- [GOAL 1]:
List the four things that, according to the article on top talent, combine to define top talent.
- [GOAL 2]:
From the article on top talent, extract the passage from "Every company wants" up to and including "in the marketplace.".

*** TEXT ***

How To Identify, Develop, and Retain Your Top Talent

How To Identify, Develop, and Retain Your Top Talent

Every company wants to work with the best. The ability to innovate, compete, and stay relevant hinges on putting the right talent into the right places. Top-tier talent can boost productivity, fuel growth, and help your organization flex to meet new opportunities and demands in the marketplace.

Finding and keeping that talent, however, is a perennial challenge. To find great workers, many modern companies take a multi-pronged approach  that may include external recruitment, leveraging top independent talent, and nurturing their own rising stars.

What’s the ideal approach to get the best performers for your team? In this article, we’ll unpack what “top talent” means and delve into practical strategies to help you identify, develop, and retain the high performers you need.

How to identify top talent in the workplace

Top talent—professionals who excel in their fields—bring value and competitive advantage to the companies they work with. Access to standout achievers is critical for growth, productivity, and better performance, and can also determine an organization’s adaptability.

What it takes to earn the reputation as top talent can vary—by industry trends, company culture, strategic objectives, and even the needs of a specific role.

In this section, we’ll look at:

  1. How to define top talent
  2. Why it’s important to look beyond past performance
  3. Assessment tools that can help you get additional insights
  4. How to conduct thorough interviews
  5. The advantages of a strong employer brand
  6. How to leverage social media and your professional networks
  7. Why it helps to keep an eye on the competition

1. What is top talent?

Top talent is defined by a combination of hard skills, soft skills, attributes, and behaviors. However, how one company chooses to prioritize criteria to screen candidates is rarely the same as another. Instead, when hiring top talent, companies typically search for professionals who align with:

  • Role requirements. Understanding the expertise, experience, and qualifications needed to excel in a particular position is critical. By conducting a skills gap analysis, you can identify the competencies your team is missing and decide how to fill them.

*** COLLECTED DATA ***

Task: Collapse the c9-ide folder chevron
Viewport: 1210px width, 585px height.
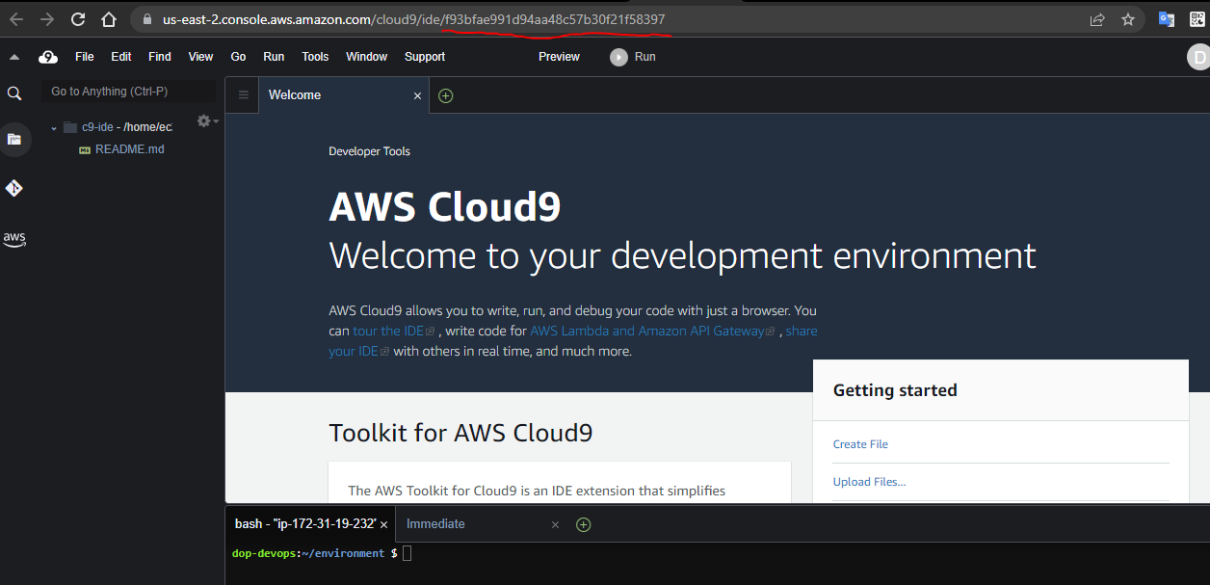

***

- [CORRECT ANSWER 1]:
- Hard skills
- Soft skills
- Attributes
- Behaviors

- [CORRECT ANSWER 2]:
Every company wants to work with the best. The ability to innovate, compete, and stay relevant hinges on putting the right talent into the right places. Top-tier talent can boost productivity, fuel growth, and help your organization flex to meet new opportunities and demands in the marketplace.